— Begin EXTRACTED MATERIAL —

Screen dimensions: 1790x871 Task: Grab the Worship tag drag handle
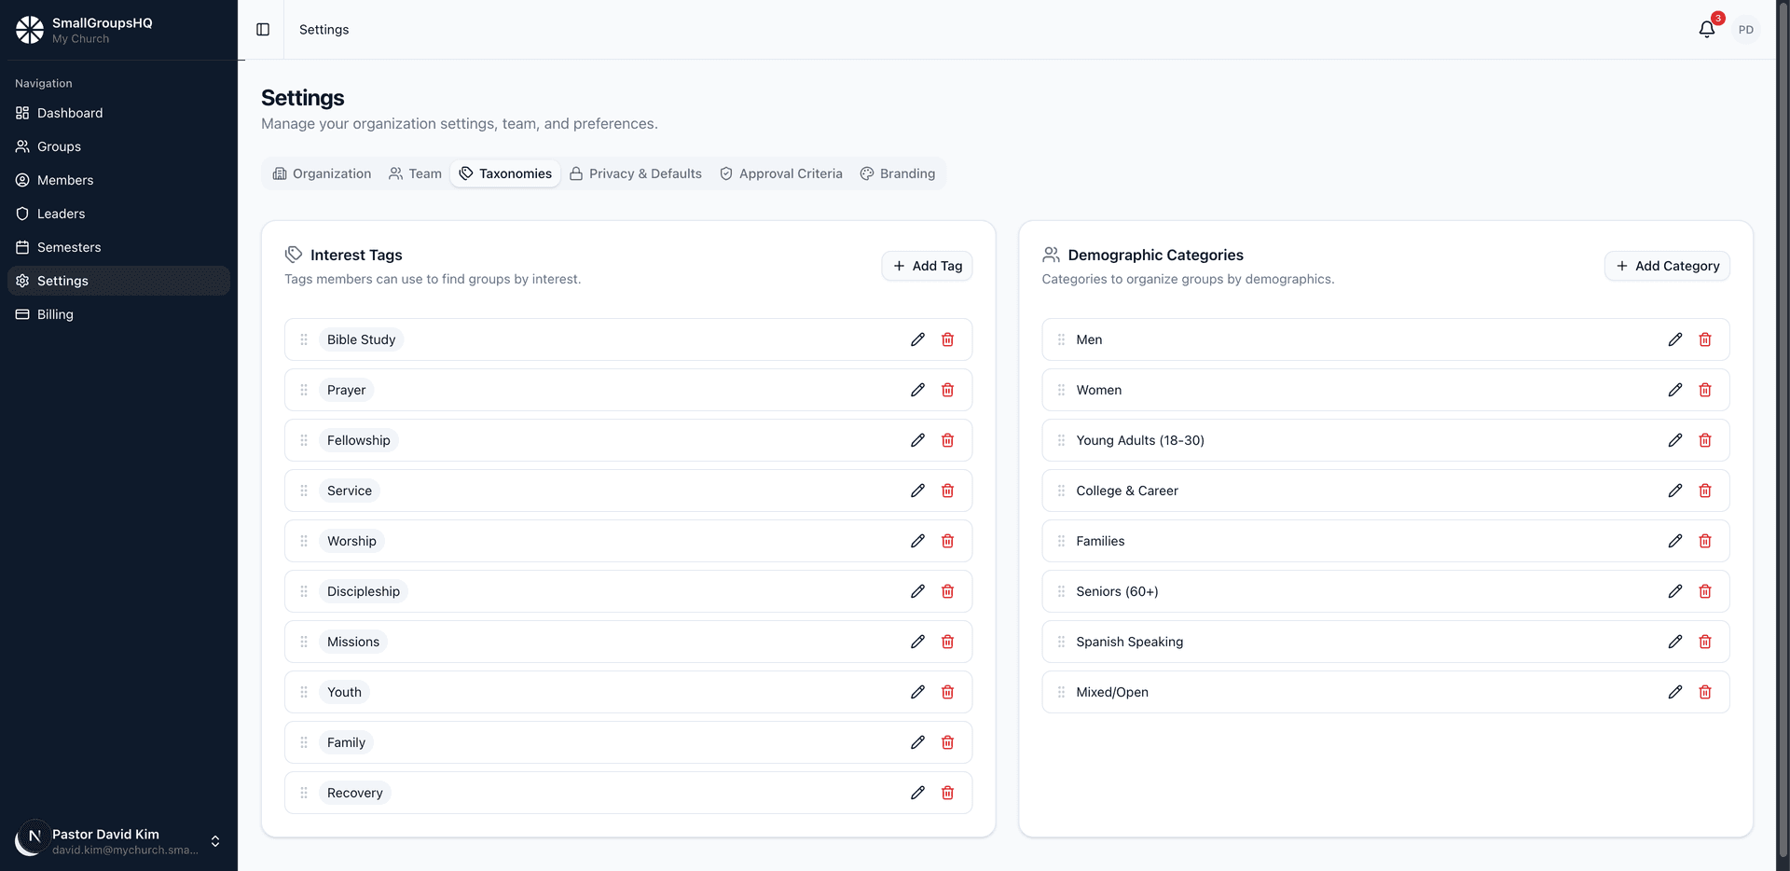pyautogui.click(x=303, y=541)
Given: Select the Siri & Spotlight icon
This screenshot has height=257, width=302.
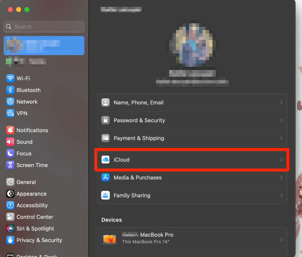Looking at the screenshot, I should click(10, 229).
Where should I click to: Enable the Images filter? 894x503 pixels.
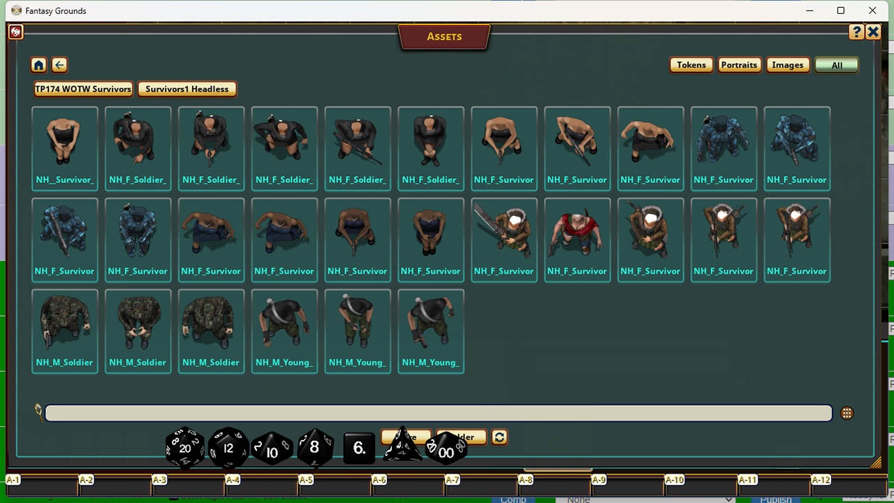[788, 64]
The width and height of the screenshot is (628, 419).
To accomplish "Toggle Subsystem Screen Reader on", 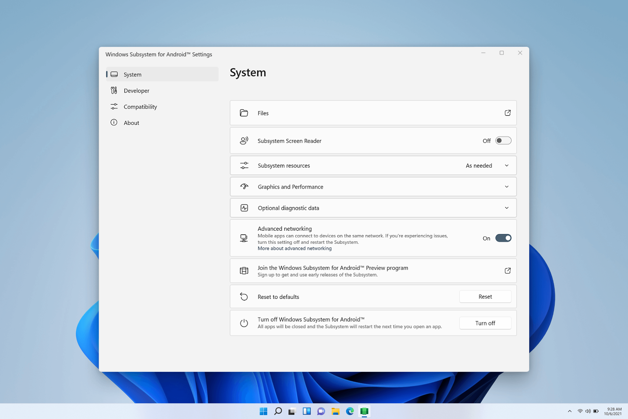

— End EXTRACTED MATERIAL —

• [STATED GOAL] Rewrite every line of the entries above as a numbered list, skipping blank lines and omitting the pictures.

• [RESULT]
1. Screen dimensions: 1790x871 Task: Grab the Worship tag drag handle
2. pyautogui.click(x=303, y=541)
3. Given: Select the Siri & Spotlight icon
4. This screenshot has height=257, width=302.
5. Looking at the screenshot, I should click(10, 229).
6. Where should I click to: Enable the Images filter? 894x503 pixels.
7. [788, 64]
8. The width and height of the screenshot is (628, 419).
9. To accomplish "Toggle Subsystem Screen Reader on", 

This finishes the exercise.